Tout laisse croire que cette envie de diriger le Cameroun n’est pas une simple lubie politique. Le Camerounais force la comparaison avec d’autres quadras influents de la scène politique sur le continent. Dans ce club fermé de jeunes chefs de partis qui se sont faits une place dans le marigot politique, on retrouve le Sénégalais Ousman Sonko, le Sud-africain Mmusi Maimane, le Tchadien Succès Masra et le Zimbabwéen Nelson Chamisa. Comme Cabral Libii, tous ces hommes ont la particularité d’être bien structurés, éloquents, forts en thèmes et redoutables débatteurs. Ils sont aussi présentés comme des phénomènes médiatiques hors pair.

Défis

Au Cameroun, chaque sortie de Cabral Libii est scrutée sur les réseaux sociaux. Entre approbation et désapprobation, le député ne laisse personne indifférent, surtout quand il s’exprime sur un sujet qui recèle un véritable enjeu national. Sa sortie sur la cession controversée d’une mine d’or à un major chinois dans la région du Sud a par exemple provoqué une campagne de communication du ministère des Mines. Objectif : répondre aux « 10 mensonges » de Cabral Libii et autres.

En attendant la présidentielle de 2025, celui qui rêve d’un fédéralisme communautaire pour le Cameroun, trace son sillon avec plus ou moins de succès. Il faut dire que les crises ne manquent pas. Dans son fief du Nyong-et-Kelle, le président du PCRN peine à ramener la paix entre le maire et une partie des conseillers municipaux qui bloquent le fonctionnement de la commune.
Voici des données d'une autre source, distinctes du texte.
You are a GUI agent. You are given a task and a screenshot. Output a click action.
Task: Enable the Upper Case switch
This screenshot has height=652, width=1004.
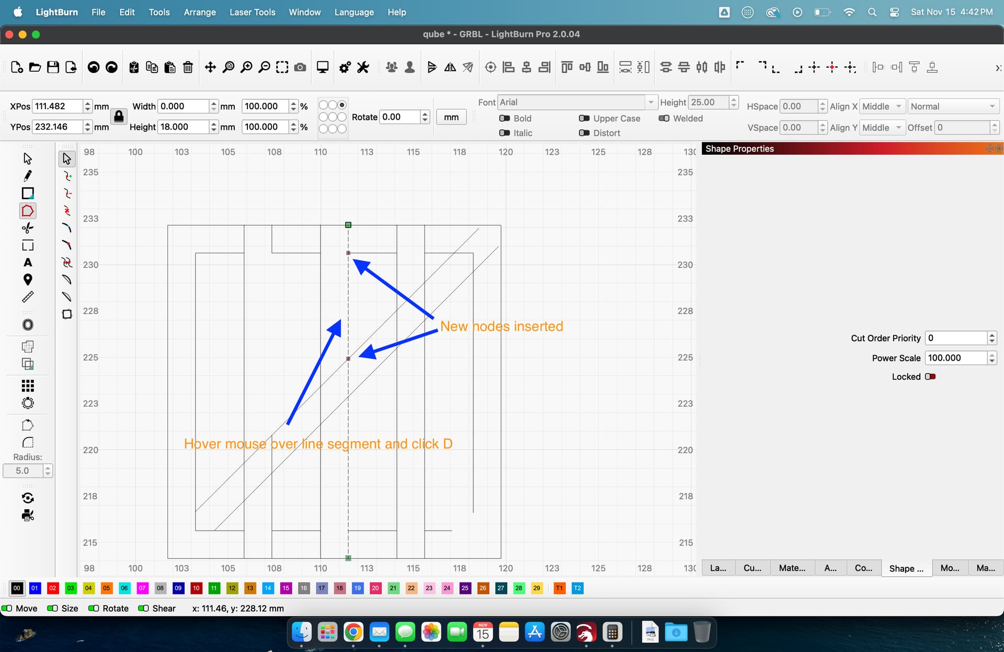(x=584, y=118)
Avec le revers essuyé lors des régionales de décembre 2020, Cabral Libii est lui-même convaincu que pour espérer faire mieux qu’en 2018, il faut remettre de l’ordre dans les rangs. D’où la création, en 2022, d’un Comité de suivi des collectivités territoriales décentralisées contrôlées par le parti. Le parlementaire souhaite aussi affiner son offre politique lors du congrès prévu au mois de décembre. Mais, il faudra aussi convaincre les Camerounais, encore nombreux, qui doutent de la sincérité de la démarche du chef du PCRN. Ceux-ci pointent notamment sa proximité avec le ministre Jacques Fame Ndongo, un des caciques du RDPC (au pouvoir), ou la disqualification de l’UPC qui a profité à son parti lors des élections législatives et municipales.